▶ **Records for this exercise**
═══

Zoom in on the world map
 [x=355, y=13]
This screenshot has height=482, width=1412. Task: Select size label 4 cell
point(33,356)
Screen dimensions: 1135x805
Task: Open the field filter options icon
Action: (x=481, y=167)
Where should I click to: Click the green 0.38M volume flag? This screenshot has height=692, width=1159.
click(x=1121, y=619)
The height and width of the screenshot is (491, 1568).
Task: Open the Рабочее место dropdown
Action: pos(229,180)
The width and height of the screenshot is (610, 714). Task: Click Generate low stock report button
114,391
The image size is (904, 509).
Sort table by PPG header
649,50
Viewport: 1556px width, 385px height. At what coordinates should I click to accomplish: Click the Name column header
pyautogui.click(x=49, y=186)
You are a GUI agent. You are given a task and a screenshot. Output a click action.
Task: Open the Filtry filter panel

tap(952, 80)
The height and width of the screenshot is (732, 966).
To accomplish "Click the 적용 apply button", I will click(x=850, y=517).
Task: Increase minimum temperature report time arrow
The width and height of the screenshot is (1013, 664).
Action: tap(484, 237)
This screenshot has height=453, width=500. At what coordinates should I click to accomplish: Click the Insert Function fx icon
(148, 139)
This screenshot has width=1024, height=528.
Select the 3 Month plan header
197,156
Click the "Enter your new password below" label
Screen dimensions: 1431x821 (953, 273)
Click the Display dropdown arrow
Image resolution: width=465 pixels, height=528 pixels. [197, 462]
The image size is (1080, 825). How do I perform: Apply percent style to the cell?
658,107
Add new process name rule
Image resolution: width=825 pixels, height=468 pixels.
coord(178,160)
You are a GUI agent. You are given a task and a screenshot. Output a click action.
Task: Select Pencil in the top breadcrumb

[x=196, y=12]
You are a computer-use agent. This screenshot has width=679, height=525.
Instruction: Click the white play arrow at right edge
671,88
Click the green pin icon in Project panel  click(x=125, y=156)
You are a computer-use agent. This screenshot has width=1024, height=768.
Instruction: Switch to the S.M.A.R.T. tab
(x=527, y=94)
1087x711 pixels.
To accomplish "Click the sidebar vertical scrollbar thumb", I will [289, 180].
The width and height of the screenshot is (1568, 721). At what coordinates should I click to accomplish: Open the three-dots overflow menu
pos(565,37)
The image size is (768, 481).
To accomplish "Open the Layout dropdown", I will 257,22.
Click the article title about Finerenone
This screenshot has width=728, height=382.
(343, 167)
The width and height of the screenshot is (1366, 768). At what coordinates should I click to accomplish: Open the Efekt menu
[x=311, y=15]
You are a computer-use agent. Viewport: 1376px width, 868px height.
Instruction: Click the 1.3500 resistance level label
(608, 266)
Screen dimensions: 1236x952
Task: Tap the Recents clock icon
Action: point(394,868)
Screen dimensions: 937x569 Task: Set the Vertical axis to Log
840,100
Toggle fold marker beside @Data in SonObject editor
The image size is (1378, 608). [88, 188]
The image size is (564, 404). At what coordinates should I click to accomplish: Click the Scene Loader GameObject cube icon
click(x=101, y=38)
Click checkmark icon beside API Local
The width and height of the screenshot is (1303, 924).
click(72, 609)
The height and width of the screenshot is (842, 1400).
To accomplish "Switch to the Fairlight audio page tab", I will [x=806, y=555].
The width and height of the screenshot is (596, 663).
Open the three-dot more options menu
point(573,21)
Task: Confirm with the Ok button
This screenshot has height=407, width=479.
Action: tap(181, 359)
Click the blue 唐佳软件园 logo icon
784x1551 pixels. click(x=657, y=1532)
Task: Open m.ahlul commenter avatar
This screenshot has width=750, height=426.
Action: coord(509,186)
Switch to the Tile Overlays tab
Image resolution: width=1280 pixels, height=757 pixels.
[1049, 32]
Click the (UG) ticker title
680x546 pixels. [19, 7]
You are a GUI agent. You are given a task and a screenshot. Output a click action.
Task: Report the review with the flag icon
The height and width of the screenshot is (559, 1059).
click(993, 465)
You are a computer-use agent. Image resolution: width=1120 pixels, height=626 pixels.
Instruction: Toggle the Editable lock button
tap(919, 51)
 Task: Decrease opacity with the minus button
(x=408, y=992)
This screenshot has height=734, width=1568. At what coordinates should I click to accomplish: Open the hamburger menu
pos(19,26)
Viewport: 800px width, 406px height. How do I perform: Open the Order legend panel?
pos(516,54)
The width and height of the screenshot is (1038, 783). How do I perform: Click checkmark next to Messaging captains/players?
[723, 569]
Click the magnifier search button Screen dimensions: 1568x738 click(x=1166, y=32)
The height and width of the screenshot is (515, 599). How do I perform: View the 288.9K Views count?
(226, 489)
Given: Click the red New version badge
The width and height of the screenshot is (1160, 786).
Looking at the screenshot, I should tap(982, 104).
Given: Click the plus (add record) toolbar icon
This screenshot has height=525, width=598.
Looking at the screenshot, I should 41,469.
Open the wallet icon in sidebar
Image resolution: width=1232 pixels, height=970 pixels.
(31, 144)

═══

▶ **Assignment**
All entries should be given again precisely as they appear above.

▶ **Exercise answer**
Zoom in on the world map
 [x=355, y=13]
This screenshot has height=482, width=1412. Task: Select size label 4 cell
point(33,356)
Screen dimensions: 1135x805
Task: Open the field filter options icon
Action: (x=481, y=167)
Where should I click to: Click the green 0.38M volume flag? This screenshot has height=692, width=1159.
click(x=1121, y=619)
The height and width of the screenshot is (491, 1568).
Task: Open the Рабочее место dropdown
Action: pos(229,180)
The width and height of the screenshot is (610, 714). Task: Click Generate low stock report button
114,391
The image size is (904, 509).
Sort table by PPG header
649,50
Viewport: 1556px width, 385px height. At what coordinates should I click to accomplish: Click the Name column header
pyautogui.click(x=49, y=186)
You are a GUI agent. You are given a task and a screenshot. Output a click action.
Task: Open the Filtry filter panel

tap(952, 80)
The height and width of the screenshot is (732, 966).
To accomplish "Click the 적용 apply button", I will click(x=850, y=517).
Task: Increase minimum temperature report time arrow
The width and height of the screenshot is (1013, 664).
Action: tap(484, 237)
This screenshot has height=453, width=500. At what coordinates should I click to accomplish: Click the Insert Function fx icon
(148, 139)
This screenshot has width=1024, height=528.
Select the 3 Month plan header
197,156
Click the "Enter your new password below" label
Screen dimensions: 1431x821 (953, 273)
Click the Display dropdown arrow
Image resolution: width=465 pixels, height=528 pixels. [197, 462]
The image size is (1080, 825). How do I perform: Apply percent style to the cell?
658,107
Add new process name rule
Image resolution: width=825 pixels, height=468 pixels.
coord(178,160)
You are a GUI agent. You are given a task and a screenshot. Output a click action.
Task: Select Pencil in the top breadcrumb

[x=196, y=12]
You are a computer-use agent. This screenshot has width=679, height=525.
Instruction: Click the white play arrow at right edge
671,88
Click the green pin icon in Project panel  click(x=125, y=156)
You are a computer-use agent. This screenshot has width=1024, height=768.
Instruction: Switch to the S.M.A.R.T. tab
(x=527, y=94)
1087x711 pixels.
To accomplish "Click the sidebar vertical scrollbar thumb", I will [289, 180].
The width and height of the screenshot is (1568, 721). At what coordinates should I click to accomplish: Open the three-dots overflow menu
pos(565,37)
The image size is (768, 481).
To accomplish "Open the Layout dropdown", I will 257,22.
Click the article title about Finerenone
This screenshot has width=728, height=382.
(343, 167)
The width and height of the screenshot is (1366, 768). At what coordinates should I click to accomplish: Open the Efekt menu
[x=311, y=15]
You are a computer-use agent. Viewport: 1376px width, 868px height.
Instruction: Click the 1.3500 resistance level label
(608, 266)
Screen dimensions: 1236x952
Task: Tap the Recents clock icon
Action: point(394,868)
Screen dimensions: 937x569 Task: Set the Vertical axis to Log
840,100
Toggle fold marker beside @Data in SonObject editor
The image size is (1378, 608). [88, 188]
The image size is (564, 404). At what coordinates should I click to accomplish: Click the Scene Loader GameObject cube icon
click(x=101, y=38)
Click checkmark icon beside API Local
The width and height of the screenshot is (1303, 924).
click(72, 609)
The height and width of the screenshot is (842, 1400).
To accomplish "Switch to the Fairlight audio page tab", I will [x=806, y=555].
The width and height of the screenshot is (596, 663).
Open the three-dot more options menu
point(573,21)
Task: Confirm with the Ok button
This screenshot has height=407, width=479.
Action: tap(181, 359)
Click the blue 唐佳软件园 logo icon
784x1551 pixels. click(x=657, y=1532)
Task: Open m.ahlul commenter avatar
This screenshot has width=750, height=426.
Action: coord(509,186)
Switch to the Tile Overlays tab
Image resolution: width=1280 pixels, height=757 pixels.
[1049, 32]
Click the (UG) ticker title
680x546 pixels. [19, 7]
You are a GUI agent. You are given a task and a screenshot. Output a click action.
Task: Report the review with the flag icon
The height and width of the screenshot is (559, 1059).
click(993, 465)
You are a computer-use agent. Image resolution: width=1120 pixels, height=626 pixels.
Instruction: Toggle the Editable lock button
tap(919, 51)
 Task: Decrease opacity with the minus button
(x=408, y=992)
This screenshot has height=734, width=1568. At what coordinates should I click to accomplish: Open the hamburger menu
pos(19,26)
Viewport: 800px width, 406px height. How do I perform: Open the Order legend panel?
pos(516,54)
The width and height of the screenshot is (1038, 783). How do I perform: Click checkmark next to Messaging captains/players?
[723, 569]
Click the magnifier search button Screen dimensions: 1568x738 click(x=1166, y=32)
The height and width of the screenshot is (515, 599). How do I perform: View the 288.9K Views count?
(226, 489)
Given: Click the red New version badge
The width and height of the screenshot is (1160, 786).
Looking at the screenshot, I should tap(982, 104).
Given: Click the plus (add record) toolbar icon
This screenshot has height=525, width=598.
Looking at the screenshot, I should 41,469.
Open the wallet icon in sidebar
Image resolution: width=1232 pixels, height=970 pixels.
(31, 144)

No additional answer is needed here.